• **Given data**:
=== Begin Enclosure ===

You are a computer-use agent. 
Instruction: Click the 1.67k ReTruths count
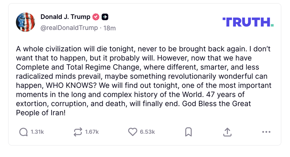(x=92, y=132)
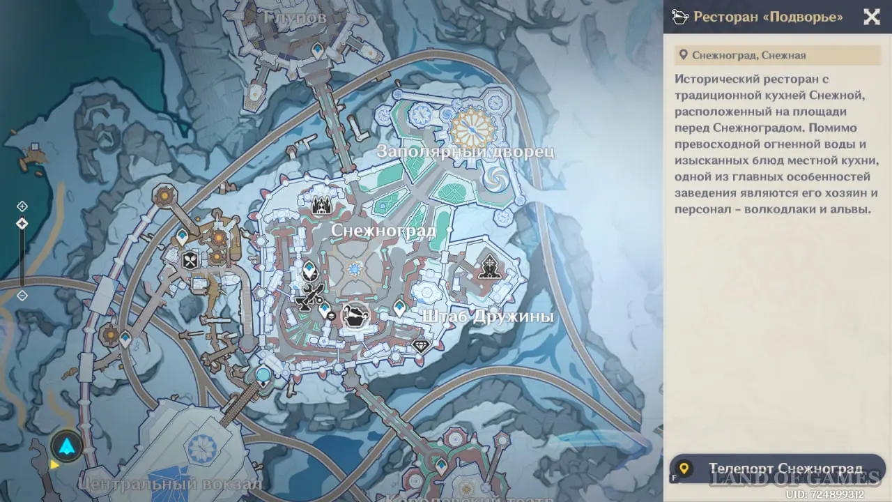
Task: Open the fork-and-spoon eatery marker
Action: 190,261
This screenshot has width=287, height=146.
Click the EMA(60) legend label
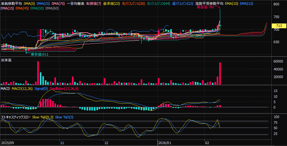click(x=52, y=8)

=== End Enclosure ===
=== Begin Enclosure ===

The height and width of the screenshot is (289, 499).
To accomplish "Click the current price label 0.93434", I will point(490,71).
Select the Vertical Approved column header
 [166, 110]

=== End Enclosure ===

• **Work request**:
The expected answer is a copy of each line in the records that holds the word "width".

• **Exercise response**:
This screenshot has width=287, height=146.
The height and width of the screenshot is (289, 499).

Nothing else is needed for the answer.